Jules Evans, History of Emotions blog, compares and contrasts modern social revolutions. January 2018.
One of the main insights of last year, for me, was that meditation and psychedelics are two useful spiritual practices that work well together. Meditation sharpens certain cognitive and emotional tools (concentration, acceptance, compassion) which help one ride the waves of psychedelic consciousness. It also helps you to integrate the insights you get from your psychedelic experiences, in the weeks and months afterwards, so as to turn altered states into altered traits.
At the ayahuasca retreat I went on in October, at a place called the Temple of the Way of Light near Iquitos, in Peru, we were encouraged to develop our meditation practice in the months leading up to the retreat, and if possible to do a Vipassana retreat. I went on a 10-day Vipassana retreat in 2016, and then a week-long Zen retreat in 2017, and they both really helped me to navigate the stormy seas of ayahuasca.
Even when I was buen mareado (which can be loosely translated as ‘properly mullahd’), I found I could still remember and practice certain spiritual attitudes: sit up straight, focus on your breath, practice self-compassion and acceptance.
At one particularly intense moment, I forgot who I was or where I was, and felt myself adrift in another dimension totally beyond my comprehension (this is quite common on ayahuasca). I had a deep sense of dread, a sense that I was way out of my head and would never come back. But even there, I could still remember to practice my tools. I had two cards I could play: firstly, accept what’s arising, and secondly, remind myself that everything passes. And it did. I came back into my body, remembered my name, remembered where I was and why I was there.
Psychedelics and meditation are two of the most exciting fields in psychology and psychiatry. Mindfulness, as you know, has become a huge field of research and has transformed western mental health in the last decade. Psychedelic therapy has been tipped as the most promising new development in psychiatry by Tom Insell, the former head of the US National Institute of Mental Health.

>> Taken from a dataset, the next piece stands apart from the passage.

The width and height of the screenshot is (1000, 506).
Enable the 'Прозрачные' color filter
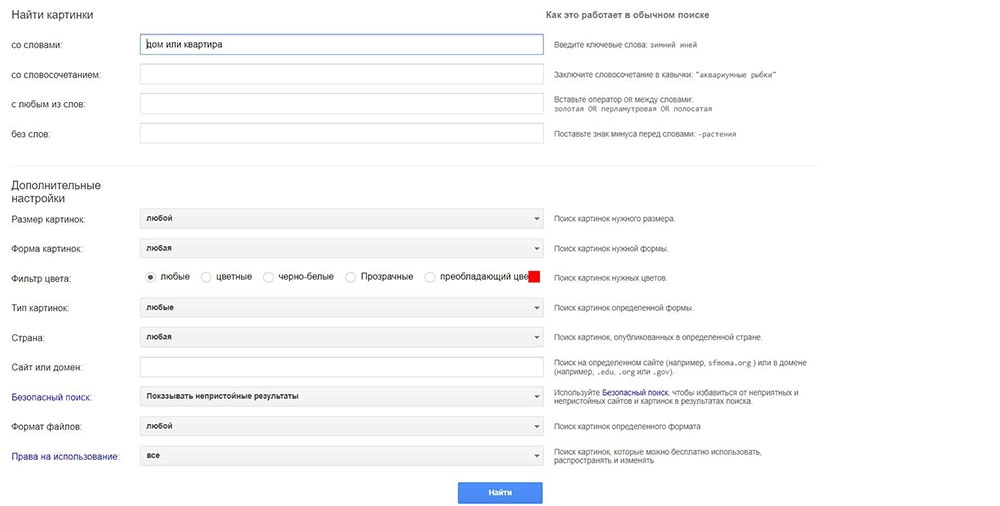(351, 277)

Both psychedelics and meditation are rapidly spreading in our culture. Around 15% of Westerners practice some form of meditation, like yoga, mindfulness, Vipassana or Transcendental Meditation. The use of psychedelics is also on the rise – LSD use among young people grew by 175% among young people in England and Wales between 2013 and 2015.
We’re in the middle of not just a ‘mindfulness revolution’ or a ‘psychedelic renaissance’, but rather a transpersonal revolution. The ideas of transpersonal psychology, once considered marginal and kooky, are becoming mainstream, and transforming our ideas of the self, society and reality.